Das neue Paket für Kiew umfasst nach Angaben des US-Verteidigungsministeriums unter anderem sechs zusätzliche Boden-Luft-Raketenabwehrsysteme vom Typ NASAMS, Artillerie- und Mörsermunition, Radare zur Artillerieabwehr, verschiedene Drohnensysteme, lasergesteuerte Raketen sowie Geld für Ausbildung von Kräften und für die Wartung und Instandhaltung von Waffensystemen.

Insgesamt erhöht sich mit der jetzt bekanntgegebenen Finanzhilfe die militärische Unterstützung der USA für die Ukraine seit Beginn von Bidens Amtszeit auf rund 13,5 Milliarden US-Dollar. Bei dem neuen und bislang größten Paket geht es nach Angaben der US-Regierung um eine längerfristige Stärkung des ukrainischen Militärs. Material darin soll nicht aus amerikanischen Beständen kommen, sondern bei Rüstungskonzernen eingekauft - und zum Teil erst hergestellt - werden. Das heißt, bis manches davon in der Ukraine ankommt, könnte es Monate dauern.

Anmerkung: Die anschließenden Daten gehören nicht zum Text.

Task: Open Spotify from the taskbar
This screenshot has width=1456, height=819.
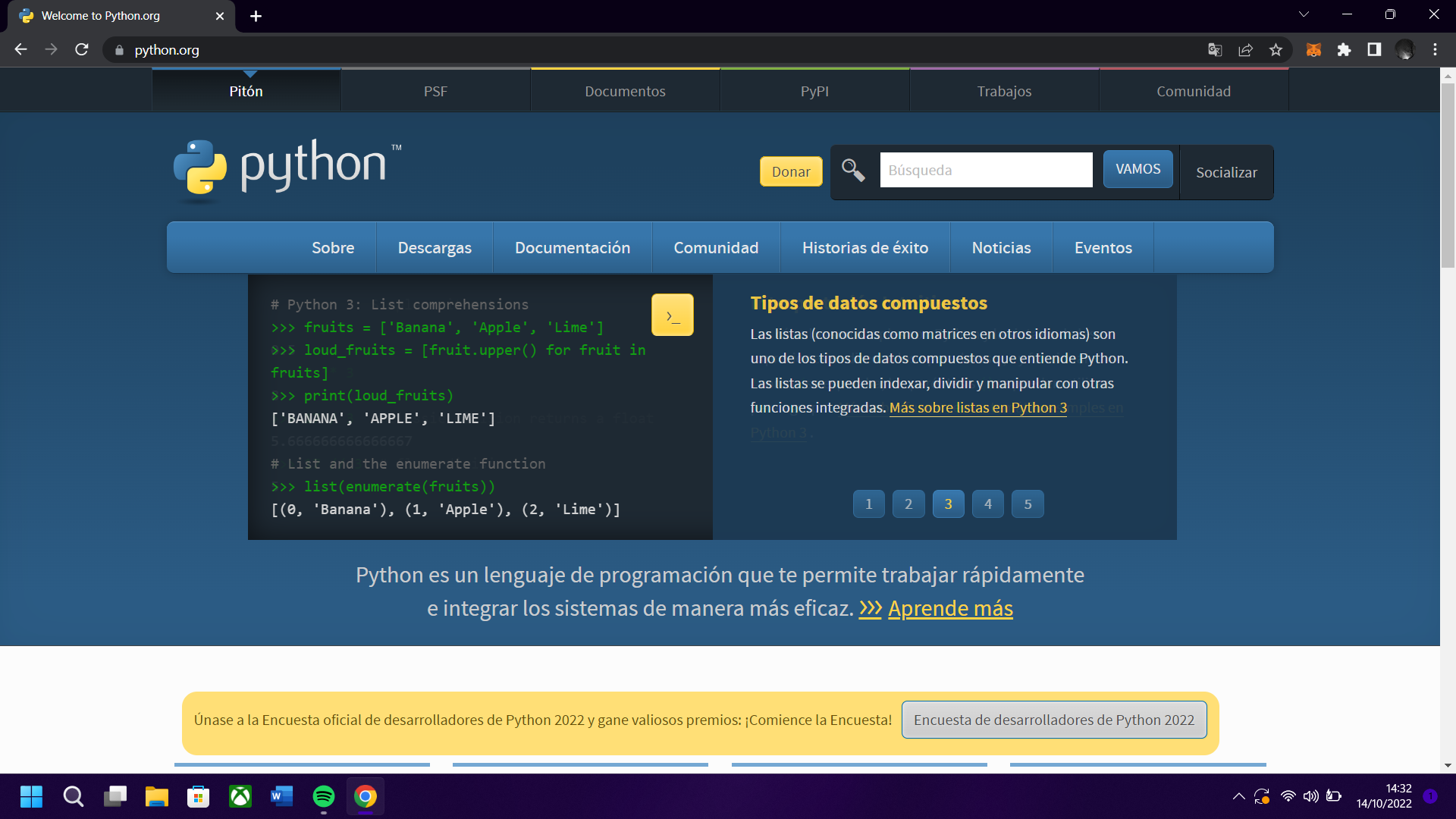Action: (324, 796)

Kein Treffen von Patriarch Kirill und Papst Franziskus

Das katholische Kirchenoberhaupt, Papst Franziskus, und der russisch-orthodoxe Patriarch Kirill werden sich einem Medienbericht zufolge nicht während eines Kongresses in Kasachstan treffen. Die Nachrichtenagentur RIA beruft sich auf einen hochrangigen orthodoxen Vertreter. Der Kongress der Weltreligionen findet vom 13. bis 15. September in Nur-Sultan statt.

Der Papst hat wiederholt erklärt, Kirill dort treffen zu wollen. Der russisch-orthodoxe Patriarch unterstützt Russlands Einmarsch in die Ukraine. Franziskus hat den russischen Angriff immer wieder vehement verurteilt.

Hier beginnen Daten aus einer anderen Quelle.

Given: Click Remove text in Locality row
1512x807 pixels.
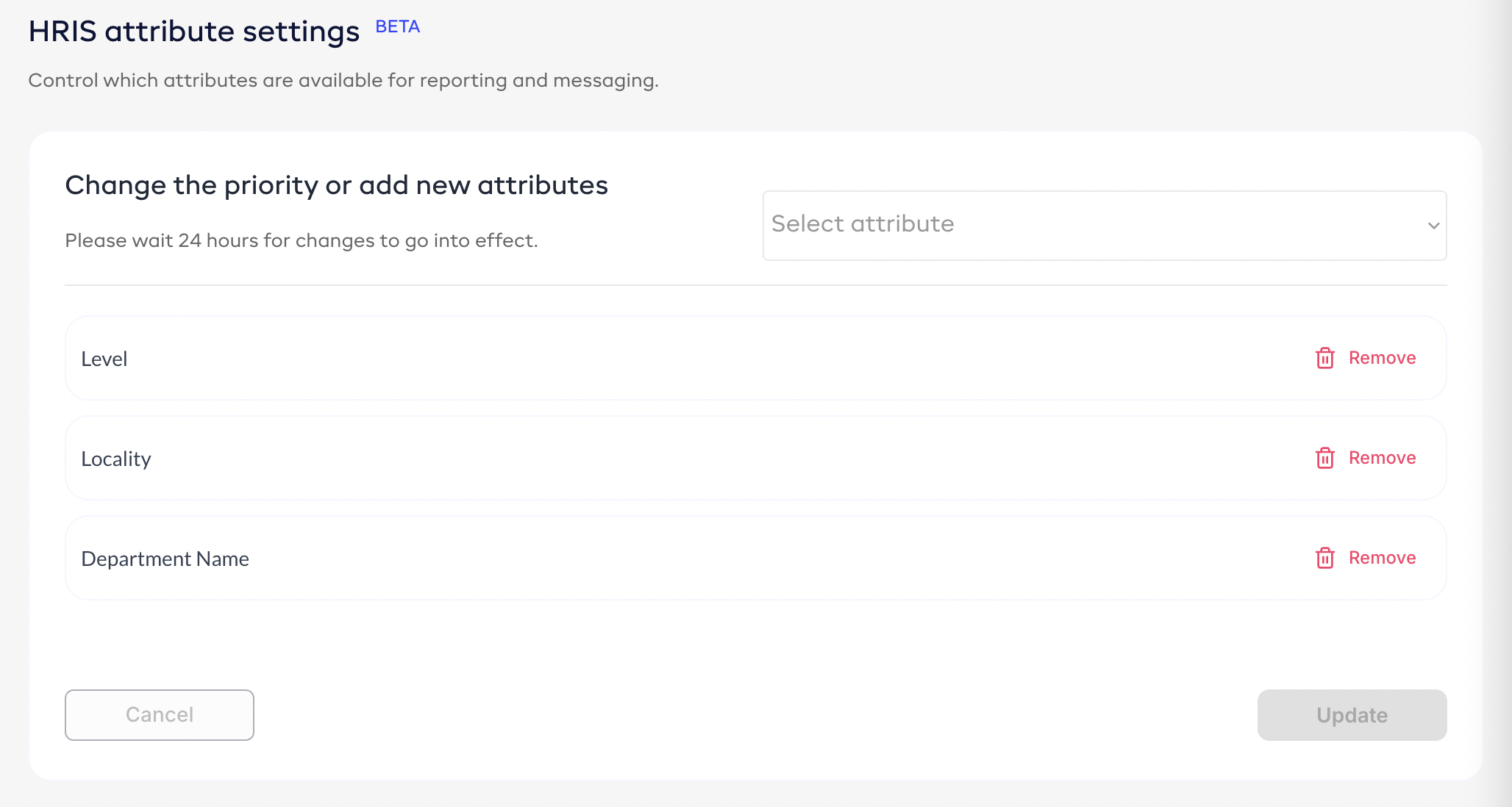Looking at the screenshot, I should click(x=1382, y=458).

In Riga fällt sowjetisches Siegesdenkmal  

In der lettischen Hauptstadt Riga ist das sowjetische Siegesdenkmal dem Erdboden gleichgemacht worden. Auf Weisung der städtischen Behörden brachten zwei Bagger mit pneumatischen Hämmern den 79 Meter hohen Obelisken mit Sowjetstern an der Spitze zum Einsturz. Um Punkt 16.42 Uhr Ortszeit fiel die riesige Betonsäule nach stundenlangen Arbeiten mit einem großen Knall zu Boden - unter dem Beifall zahlreicher Schaulustiger. In den Tagen zuvor waren bereits mit schwerem Gerät die meterhohen Bronze-Statuen entfernt worden.

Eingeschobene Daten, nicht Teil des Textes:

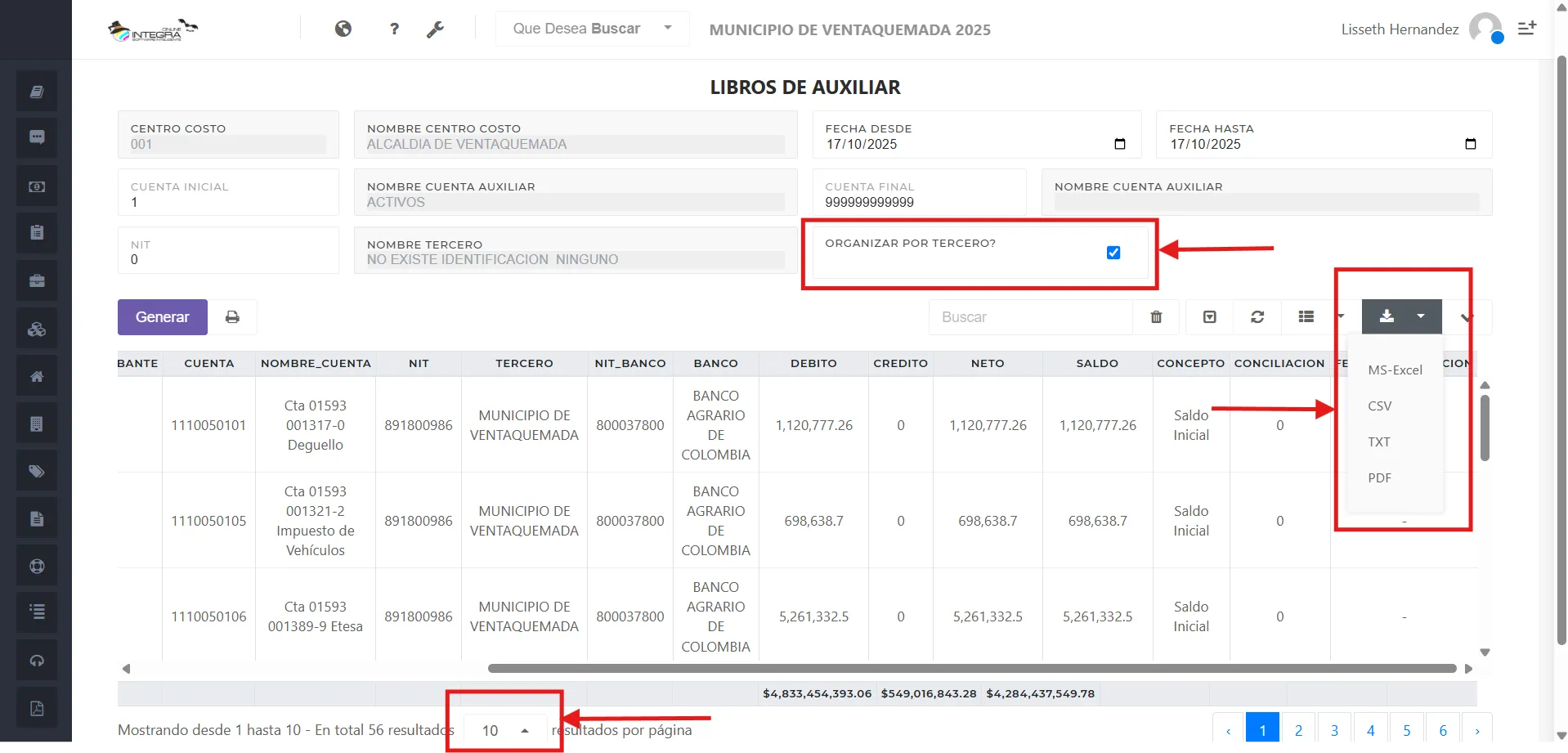The height and width of the screenshot is (753, 1568).
Task: Expand the download format dropdown arrow
Action: tap(1420, 316)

Die Bildkombo zeigt die "Niederlage" des 1985 in der lettischen Hauptstadt Riga errichteten sowjetischen Siegesdenkmals Bild: Kaspars Krafts/AFP

In Lettland müssen nach einem unter dem Eindruck des russischen Angriffskriegs gegen die Ukraine gefassten Parlamentsbeschluss alle Objekte, die totalitäre Regime verherrlichen, bis zum 15. November demontiert werden. Die Regelung zielt speziell auch auf den Abriss des sowjetischen Siegesdenkmals. "Dieses Denkmal war eine ständige Erinnerung an unsere Besatzung, das damit verbundene Schicksal vieler Menschen - Deportationen, Repressionen und so weiter. Wir brauchen kein solches Denkmal", sagte Staatspräsident Egils Levits im lettischen Fernsehen, das den Abriss in einem Livestream übertrug. Das Monument war 1985 zum 40. Jahrestag des sowjetischen Sieges im Zweiten Weltkrieg über Hitler-Deutschland errichtet worden.

sti/jj/nob/fab/mak/AR (dpa, rtr, afp, epd)

Dieser Artikel wird am Tag seines Erscheinens fortlaufend aktualisiert. Meldungen aus den Kampfgebieten lassen sich nicht unabhängig überprüfen.